» **Supplied text**
◆ ◆ ◆

The epidist package uses Bayesian inference to estimate delay distributions and other quantities. Doing Bayesian inference amounts to approximating the posterior distribution of each parameter in the statistical model1. A range of methods exist to perform this approximation.

By default, epidist uses the No-U-Turn Sampler [NUTS; Hoffman, Gelman, et al. (2014)] Hamiltonian Monte Carlo (HMC) algorithm. NUTS is an example of a broader class of Markov chain Monte Carlo (MCMC) methods. These methods work by simulating from a Markov chain with the target posterior distribution as its stationary distribution. When MCMC algorithms are run for sufficiently many iterations, and have reached convergence, the samples can be treated as being drawn from the posterior distribution. Relevant posterior quantities such as expectations may then be computed using these samples. A drawback of MCMC methods, like NUTS, is that simulations can be quite computational intensive, especially for complex models or large data.

The epidist package is built using brms (Bürkner 2017), which stands for “Bayesian Regression Models using Stan”, where Stan (Carpenter et al. 2017) is a probabilistic programming language. Although NUTS the the primary inference algorithm used in Stan, additional options are available. These additional inference algorithms are also available in epidist due to its dependence on brms.

In this vignette, we first briefly describe the alternative algorithms available (Section 2) as well as directing you to more detailed resources. Then (Section 3) we demonstrate their application to fitting simulated data, before extracting and comparing posterior distributions. By comparing the resulting inferences to those from NUTS, we hope to help you make informed decisions about which algorithm to use in your applied problem.

2 Alternative approximate inference algorithms

Here we describe three alternative approximate Bayesian inference algorithms that are available to use in brms, and therefore also available in epidist. It’s worth noting that further inference algorithms may have become available since this vignette was last updated. Please check brms package updates if interested!

2.1 Laplace method

The Laplace method approximates a posterior distribution by a Gaussian distribution centered (by default) at the posterior mode. In Stan, the Gaussian approximation is constructed on the unconstrained parameter space (as the domain of a Gaussian distribution is the real line). Samples from the Gaussian approximation may then be transformed to the constrained parameter space. To access the Laplace method, specify algorithm = "laplace" within brms::brm(). See the section Laplace Sampling of the CmdStan User’s Guide for more information.

◆ ◆ ◆

» **Material provided**

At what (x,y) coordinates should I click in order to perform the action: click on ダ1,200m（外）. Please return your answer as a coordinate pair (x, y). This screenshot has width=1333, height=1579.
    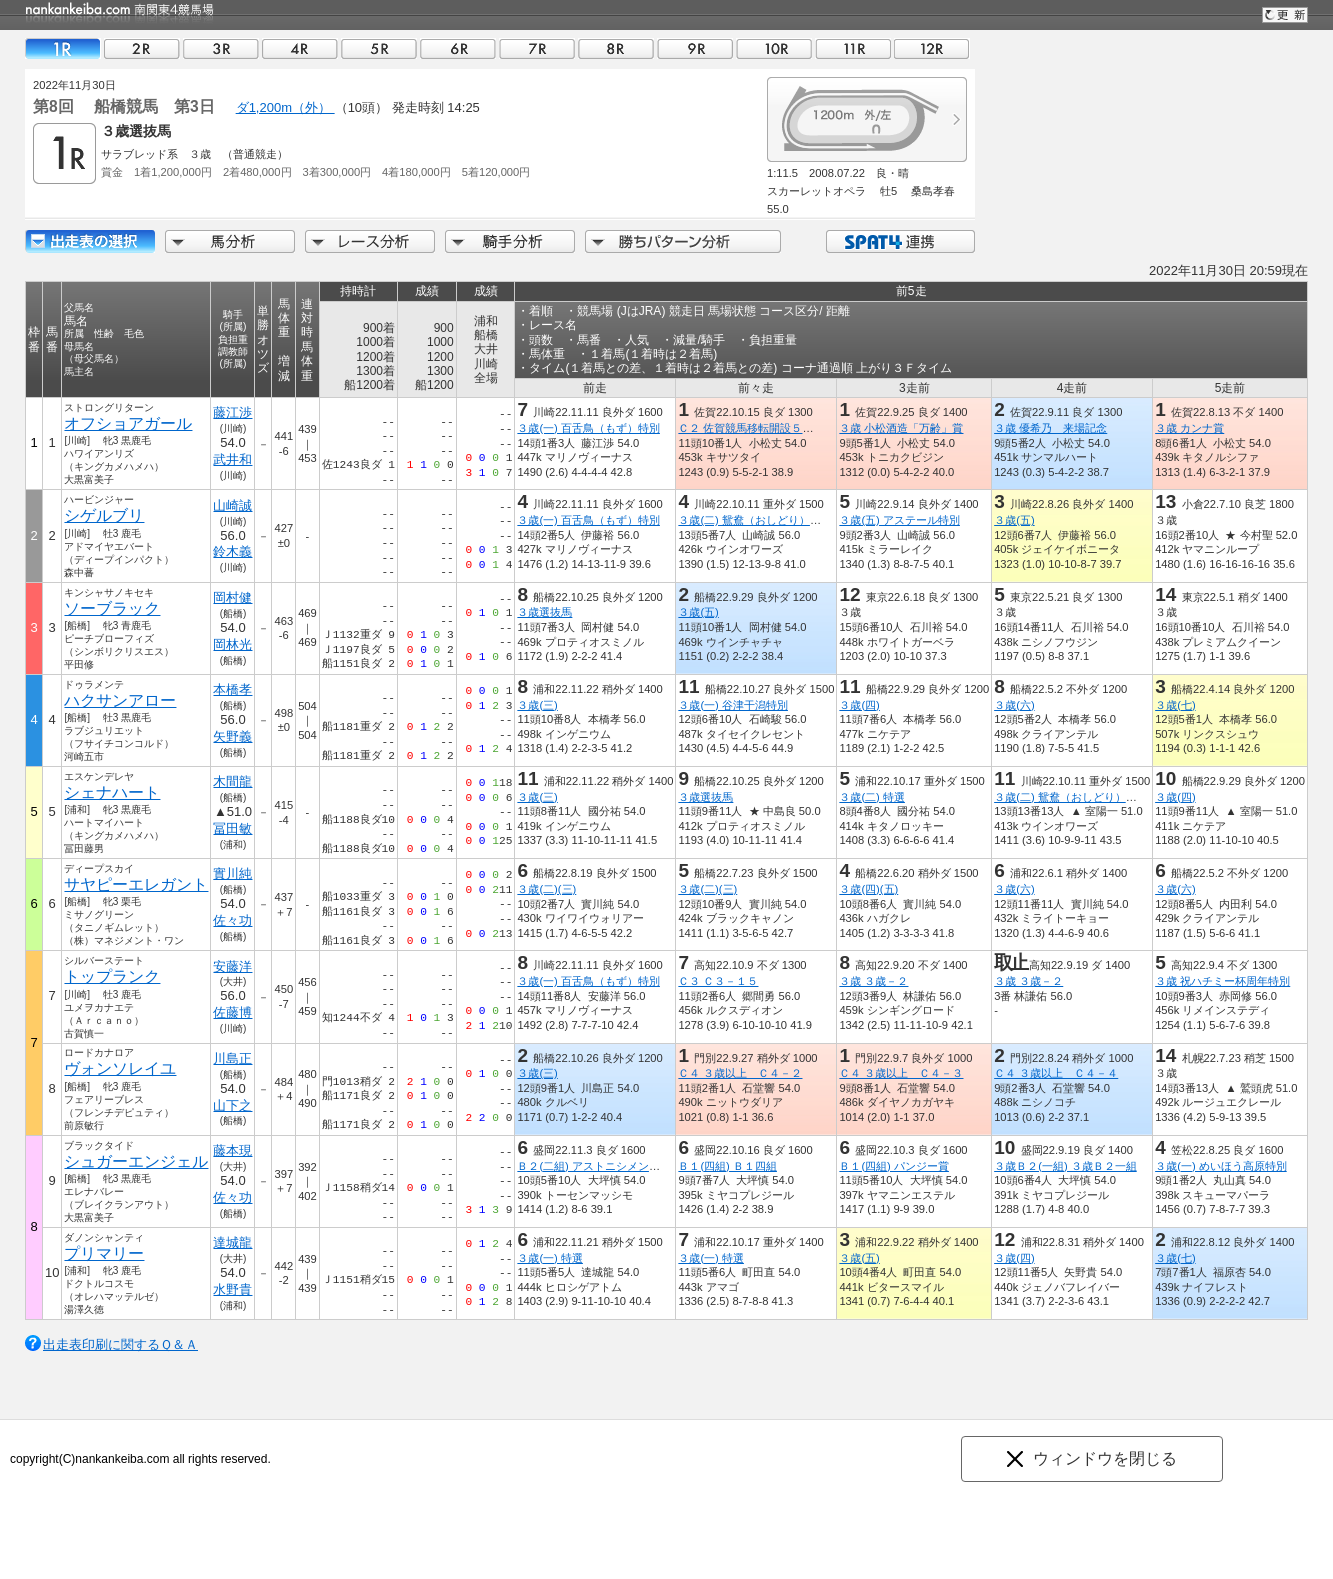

◆ ◆ ◆

» **Task 1**
Summarize the text on epidist in two sentences.
» **Task 2**
Retype the part of the text on epidist starting at "The epidist package is" and ending at "your applied problem.".

» **Reply 1**
The epidist package uses Bayesian inference to estimate delay distributions and by default relies on NUTS, a Hamiltonian Monte Carlo algorithm from the MCMC class whose simulations can be computationally intensive for complex models or large data. Because epidist is built on brms, which uses Stan, it can also use alternative approximate inference algorithms, such as the Laplace method, which approximates the posterior with a Gaussian distribution centered by default at the posterior mode.

» **Reply 2**
The epidist package is built using brms (Bürkner 2017), which stands for “Bayesian Regression Models using Stan”, where Stan (Carpenter et al. 2017) is a probabilistic programming language. Although NUTS the the primary inference algorithm used in Stan, additional options are available. These additional inference algorithms are also available in epidist due to its dependence on brms.

In this vignette, we first briefly describe the alternative algorithms available (Section 2) as well as directing you to more detailed resources. Then (Section 3) we demonstrate their application to fitting simulated data, before extracting and comparing posterior distributions. By comparing the resulting inferences to those from NUTS, we hope to help you make informed decisions about which algorithm to use in your applied problem.